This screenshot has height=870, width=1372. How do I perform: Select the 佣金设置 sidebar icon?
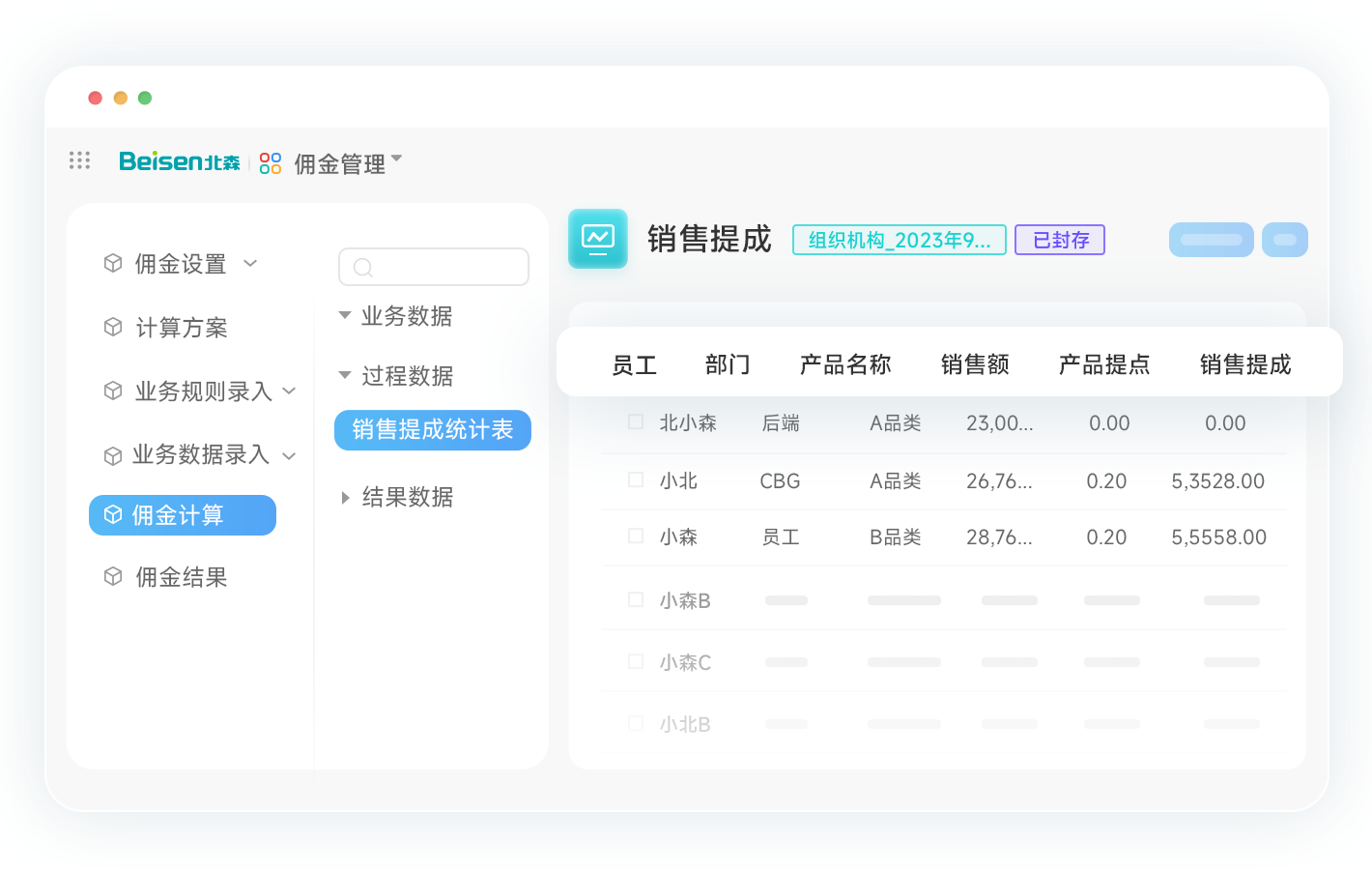click(113, 263)
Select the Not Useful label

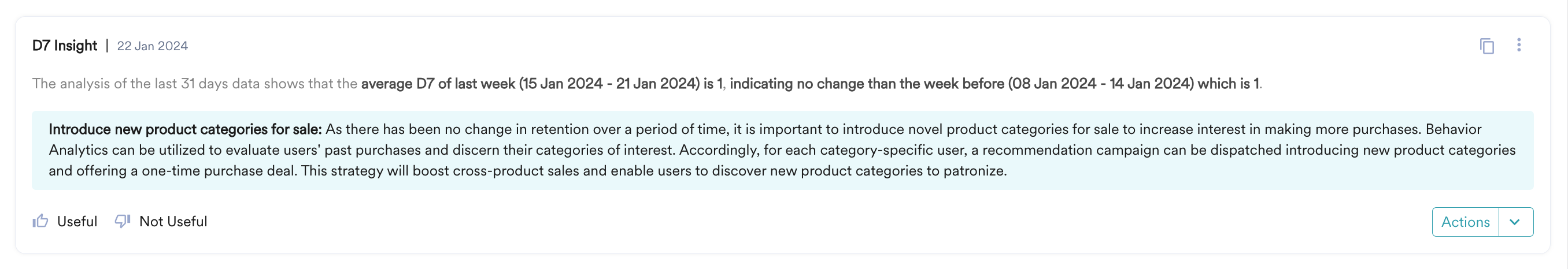pos(173,222)
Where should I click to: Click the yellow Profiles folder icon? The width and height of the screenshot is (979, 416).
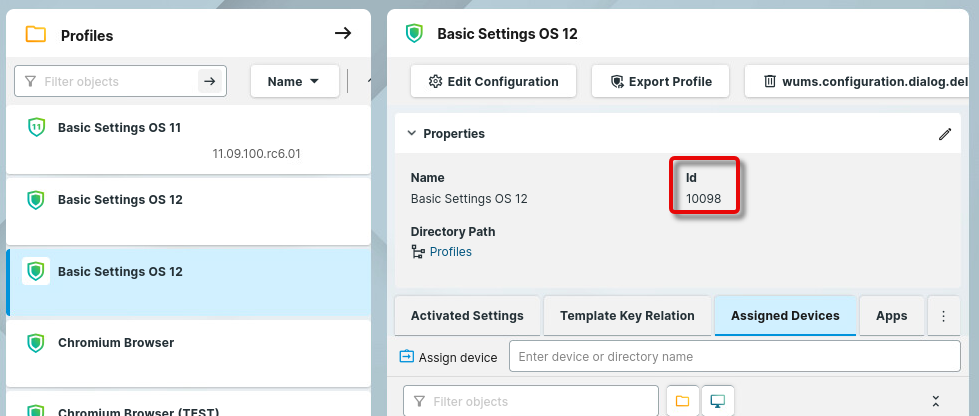click(x=36, y=35)
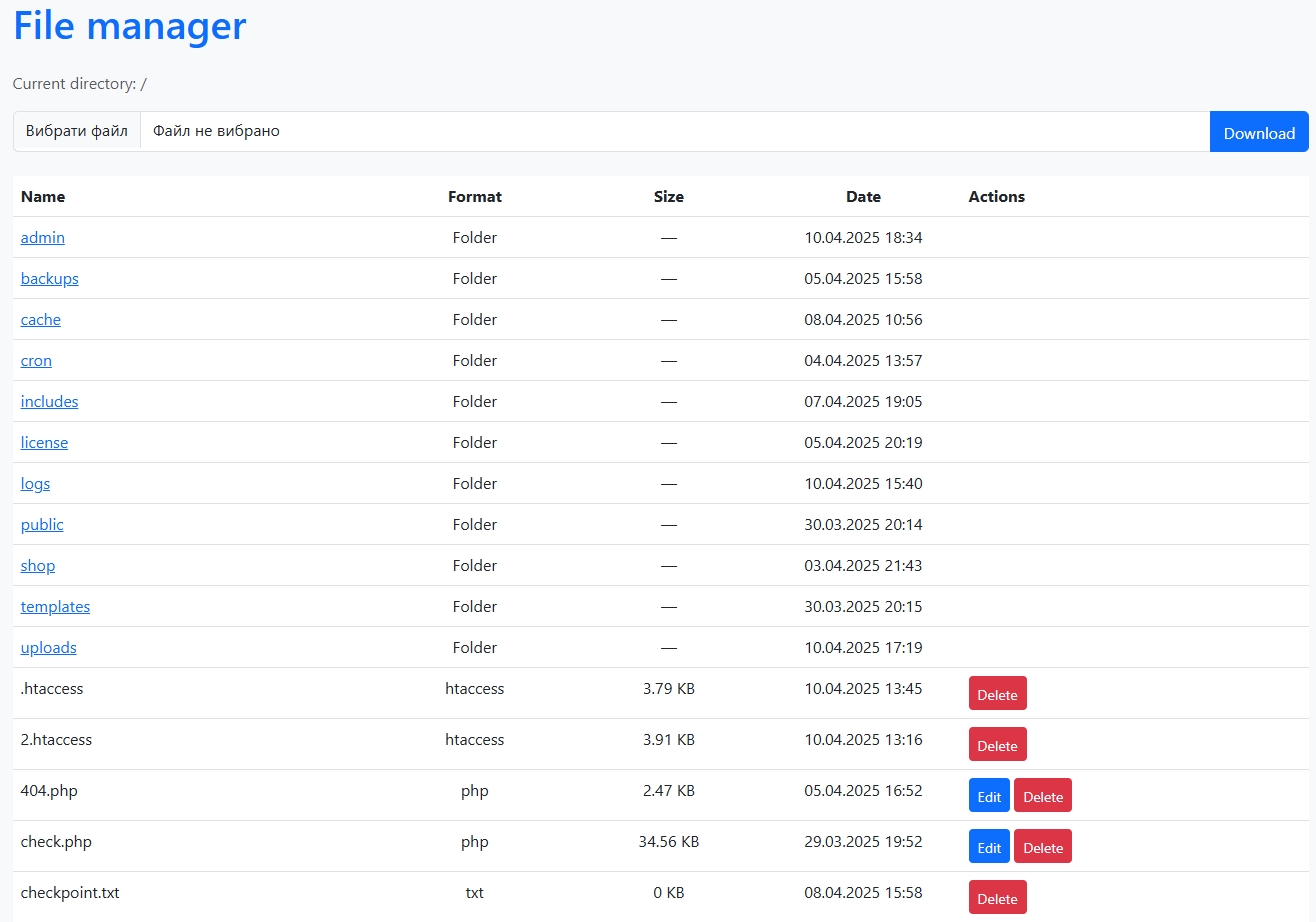Delete the checkpoint.txt file
The image size is (1316, 922).
coord(997,898)
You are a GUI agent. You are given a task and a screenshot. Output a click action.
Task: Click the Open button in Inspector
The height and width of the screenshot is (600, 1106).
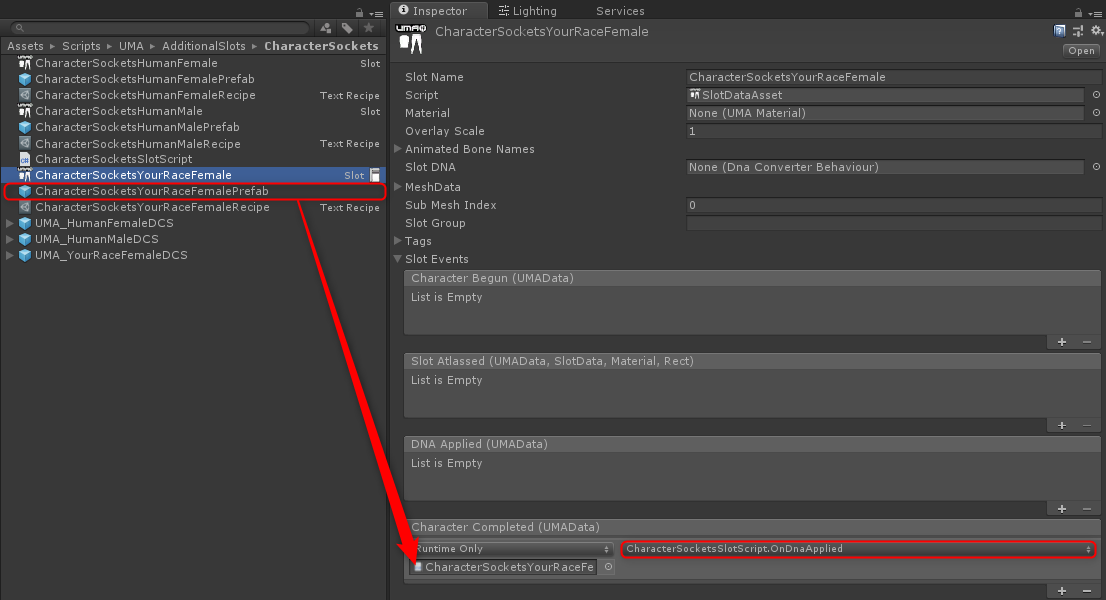[x=1081, y=51]
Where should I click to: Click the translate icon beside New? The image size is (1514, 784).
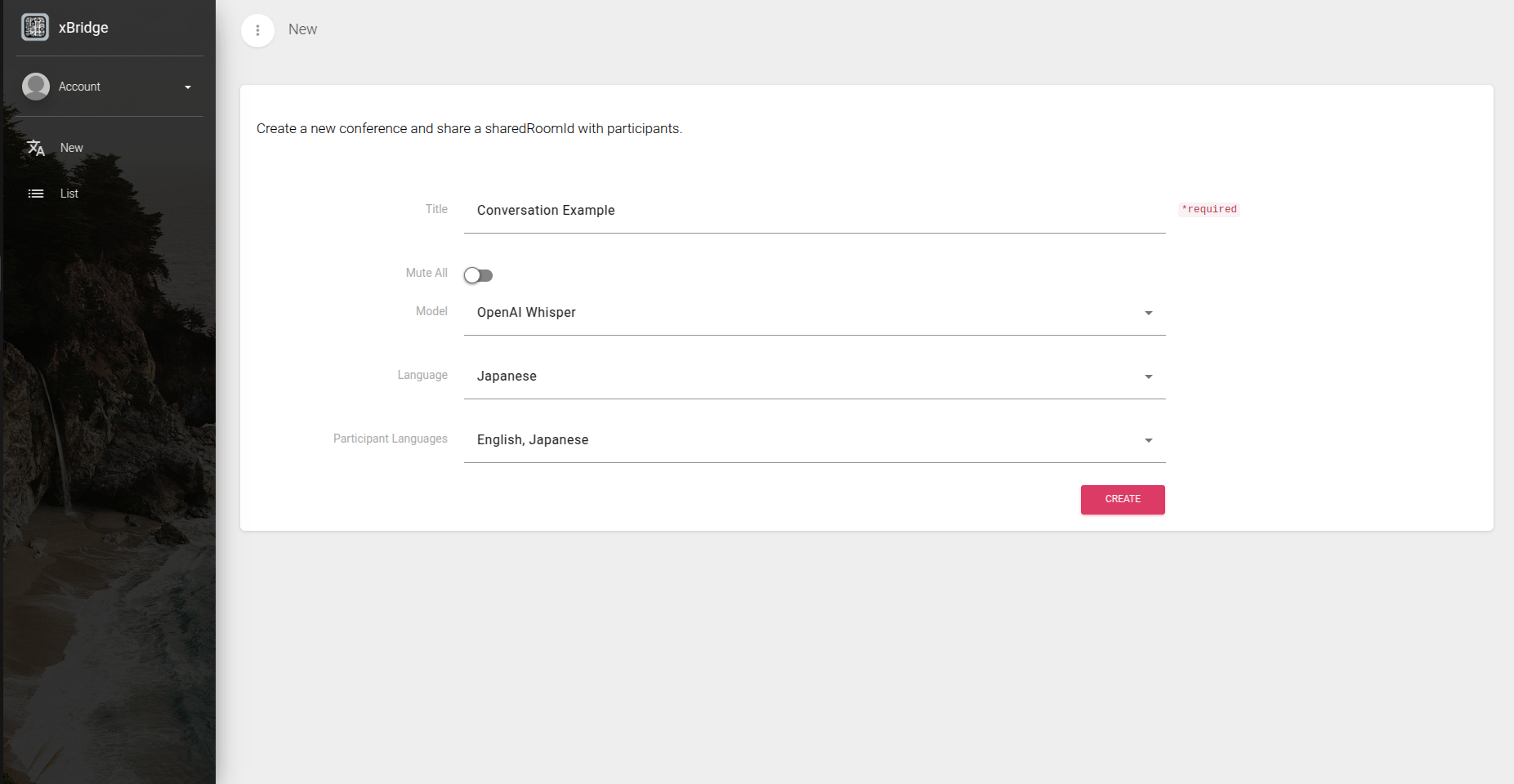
————————
◆ **AIM OF THE EXERCISE**:
Write out all the records again with every "screenshot" replaced by "screen capture", changing nothing else, and leave the pictures out of your answer.

◆ **WORKED ANSWER**:
This screen capture has height=870, width=1372. How do I perform: Select the 佣金设置 sidebar icon?
click(113, 263)
Select the Not Useful label

pos(173,222)
Where should I click to: Click the yellow Profiles folder icon? The width and height of the screen capture is (979, 416).
click(x=36, y=35)
Delete the checkpoint.txt file
The image size is (1316, 922).
coord(997,898)
You are a GUI agent. You are given a task and a screen capture. Output a click action.
Task: Click the Open button in Inspector
The height and width of the screen capture is (600, 1106).
[x=1081, y=51]
Where should I click to: Click the translate icon beside New? The image size is (1514, 784).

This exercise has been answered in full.